26. Take lots of pictures/videos and try to get in them when you can. These memories will serve you well in the future- plus you can tease your child with them in later years.

27. In the past 30 days, I’ve barely used a water thermometer (you can tell if the temperature is ok by your finger) A baby tub works best for us when I’m carrying him and sitting in the tub. A bassinet (baby boy hates it; although we are working on changing this. You need to figure out what works for your baby) and baby shoes/designer clothes. All these are cute, but I want him comfortable; plus, these little ones grow so fast, is it worth it?! You can probably do without some of these.

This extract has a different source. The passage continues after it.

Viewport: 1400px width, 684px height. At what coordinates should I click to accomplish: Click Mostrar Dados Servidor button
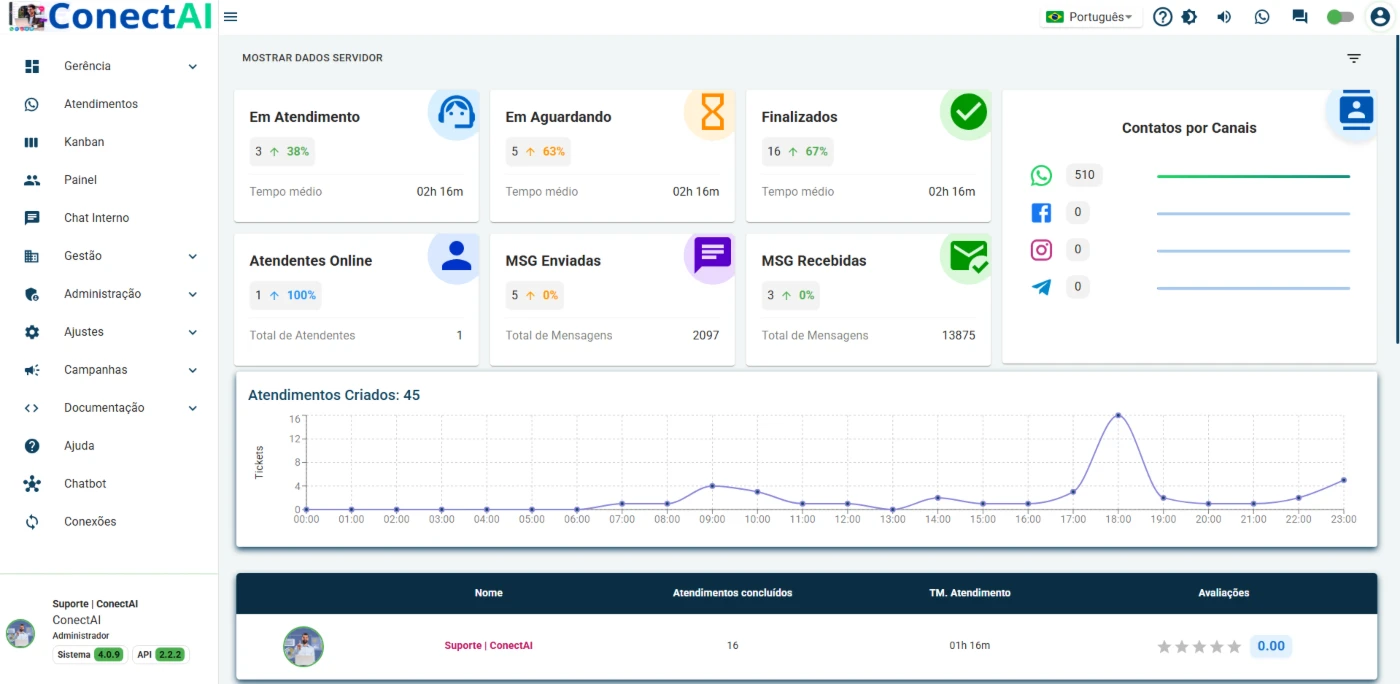click(x=312, y=58)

28. Griping, gas and hiccups are all normal for your newborn. As hard as it is to watch your baby uncomfortable, it comes with the territory and this phase will pass. Keep gripe water on hand, and if you are breastfeeding, monitor what you eat to see if it triggers these things. Spicy food is NOT a good idea.

29. He/She is not weird or abnormal for twitching, smiling while sleeping, or fighting your boobs – even though it’s clear they are hungry. Your baby’s brain is developing and he’s getting acquainted with what his limbs can do. Also, it’s different being out in this world, after almost a year in your cozy womb.

30. We are indeed fearfully and wonderfully made. God in his infinite wisdom equipped us with all we need to take care of our babies. Trust God and trust your instincts.

Joycee Awosika is a wife to a King, an entrepreneur, economist and a new mother. Her mission in life is to create tangible impact in any and everything she does.